SCAPEGOAT . Scapegoat rituals are among the oldest known rituals. A more rudimentary form is already found in two texts from Ebla dating to the later third millennium bce, but the first full-fledged descriptions come from outlying parts of the Hittite empire, Kizzuwadna, Hapalla, and Arzawa (i.e., city-states in southeast Anatolia and northern Syria). The prescription of Ashella, a man of Hapalla, which dates to the thirteenth century bce, reads:

When evening comes, whoever the army commanders are, each of them prepares a ramwhether it is a white ram or a black ram does not matter at all. Then I twine a cord of white wool, red wool, and green wool, and the officer twists it together, and I bring a necklace, a ring, and a chalcedony stone and I hang them on the ram's neck and horns, and at night they tie them in front of the tents and say: "Whatever deity is prowling about (?), whatever deity has caused this pestilence, now I have tied up these rams for you, be appeased!" And in the morning I drive them out to the plain, and with each ram they take 1 jug of beer, 1 loaf, and 1 cup of milk (?). Then in front of the king's tent he makes a finely dressed woman sit and puts with her jar of beer and 3 loaves. Then the officers lay their hands on the rams and say: "Whatever deity has caused this pestilence, now see! These rams are standing here and they are very fat in liver, heart, and lions. Let human flesh be hateful to him, let him be appeased by these rams." And the officers point at the rams and the king points at the decorated woman, and the rams and the woman carry the loaves and the beer through the army and they chase them out to the plain. And they go running on to the enemy's frontier without coming to any place of ours, and the people say: "Look! Whatever illness there was among men, oxen, sheep, horses, mules, and donkeys in this camp. And the country that finds them shall take over this evil pestilence." (Cited in Gurney, 1977, p. 49)

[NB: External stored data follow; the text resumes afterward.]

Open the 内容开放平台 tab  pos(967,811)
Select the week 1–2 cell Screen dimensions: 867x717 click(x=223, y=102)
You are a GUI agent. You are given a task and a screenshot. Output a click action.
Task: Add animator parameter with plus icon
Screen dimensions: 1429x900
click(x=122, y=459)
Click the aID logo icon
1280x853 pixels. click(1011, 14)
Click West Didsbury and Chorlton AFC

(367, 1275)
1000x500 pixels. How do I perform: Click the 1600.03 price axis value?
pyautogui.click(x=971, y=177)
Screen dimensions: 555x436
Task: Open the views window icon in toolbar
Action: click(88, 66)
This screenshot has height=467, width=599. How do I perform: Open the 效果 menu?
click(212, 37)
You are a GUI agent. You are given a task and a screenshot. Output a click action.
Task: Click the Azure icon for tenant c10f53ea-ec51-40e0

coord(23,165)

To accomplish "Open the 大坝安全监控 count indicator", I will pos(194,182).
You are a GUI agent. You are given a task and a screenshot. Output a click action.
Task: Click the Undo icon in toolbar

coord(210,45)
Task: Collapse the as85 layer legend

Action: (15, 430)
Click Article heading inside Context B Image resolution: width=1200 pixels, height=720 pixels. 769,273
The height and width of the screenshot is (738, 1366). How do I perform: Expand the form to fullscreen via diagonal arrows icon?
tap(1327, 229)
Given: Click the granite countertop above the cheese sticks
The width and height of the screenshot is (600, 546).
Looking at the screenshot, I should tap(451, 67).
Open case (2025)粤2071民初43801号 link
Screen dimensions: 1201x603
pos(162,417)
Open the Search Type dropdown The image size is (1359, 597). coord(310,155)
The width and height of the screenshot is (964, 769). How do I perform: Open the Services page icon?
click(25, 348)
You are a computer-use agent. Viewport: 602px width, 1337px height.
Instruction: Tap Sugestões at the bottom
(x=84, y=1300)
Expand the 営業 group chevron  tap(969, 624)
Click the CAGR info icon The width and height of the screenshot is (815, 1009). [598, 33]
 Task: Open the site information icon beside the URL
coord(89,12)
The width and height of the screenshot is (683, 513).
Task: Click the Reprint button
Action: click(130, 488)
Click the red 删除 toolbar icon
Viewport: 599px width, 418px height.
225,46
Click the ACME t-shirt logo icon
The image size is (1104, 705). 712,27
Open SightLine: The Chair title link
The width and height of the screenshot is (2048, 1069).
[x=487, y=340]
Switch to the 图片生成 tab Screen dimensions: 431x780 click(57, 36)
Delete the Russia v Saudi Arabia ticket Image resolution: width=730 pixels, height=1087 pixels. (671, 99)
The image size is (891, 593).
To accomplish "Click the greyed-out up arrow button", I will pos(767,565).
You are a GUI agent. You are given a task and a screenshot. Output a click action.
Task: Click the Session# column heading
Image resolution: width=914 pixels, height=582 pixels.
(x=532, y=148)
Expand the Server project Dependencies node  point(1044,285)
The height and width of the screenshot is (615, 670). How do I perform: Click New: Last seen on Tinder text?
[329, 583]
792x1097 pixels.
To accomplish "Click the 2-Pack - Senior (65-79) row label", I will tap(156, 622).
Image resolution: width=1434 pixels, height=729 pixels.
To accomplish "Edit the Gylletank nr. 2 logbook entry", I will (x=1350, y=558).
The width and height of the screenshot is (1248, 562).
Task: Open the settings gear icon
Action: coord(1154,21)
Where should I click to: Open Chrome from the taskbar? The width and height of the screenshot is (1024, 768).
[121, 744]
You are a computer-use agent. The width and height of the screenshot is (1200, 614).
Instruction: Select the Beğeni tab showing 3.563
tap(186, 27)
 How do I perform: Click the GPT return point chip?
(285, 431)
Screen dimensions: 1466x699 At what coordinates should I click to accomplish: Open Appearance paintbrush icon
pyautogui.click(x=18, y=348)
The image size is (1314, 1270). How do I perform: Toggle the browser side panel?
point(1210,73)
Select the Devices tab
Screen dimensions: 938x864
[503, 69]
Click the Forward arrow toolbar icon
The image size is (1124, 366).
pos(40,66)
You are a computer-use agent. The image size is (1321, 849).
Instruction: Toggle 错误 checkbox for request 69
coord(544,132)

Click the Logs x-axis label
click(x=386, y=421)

The ritual is clearly an ad hoc purification performance and not tied to the calendar. It is applied in times of pestilence, combines both a decorated human and an adorned animal, and finally, it is offered by the king and the army commanders to the hostile deity who has caused the pestilence. Interestingly, the ritual was appropriated from northern Syria by both the Greeks and the Israelites, each in a specific manner that fitted their own particular religion.

The Greek Understanding

In the Greek world, the rituals surface for the first time in the writings of the sixth-century Ionian poet Hipponax of Colophon, a city on the western coast of modern Turkey, where Anatolian religious influence is well attested. According to Hipponax, somebody was thrown down on a meadow and whipped with fig branches and squills "like a scapegoat" to purify the city. The scapegoat also received dried figs, bread, and cheese and even reappears in the context of the Thargelia, a two-day festival of first-fruit offering and seasonal renewal. According to other descriptions, especially from Athens and Massilia, the scapegoats were often people of low standing in the community but temporarily treated very well and dressed up in nice clothes. At a certain day they were led out of the citysometimes carrying food, such as loaves and beer or dried figs, bread, and cheesein a procession in which probably the whole of the population had to take part and during which pipers played a specific, undoubtedly unharmonious tune.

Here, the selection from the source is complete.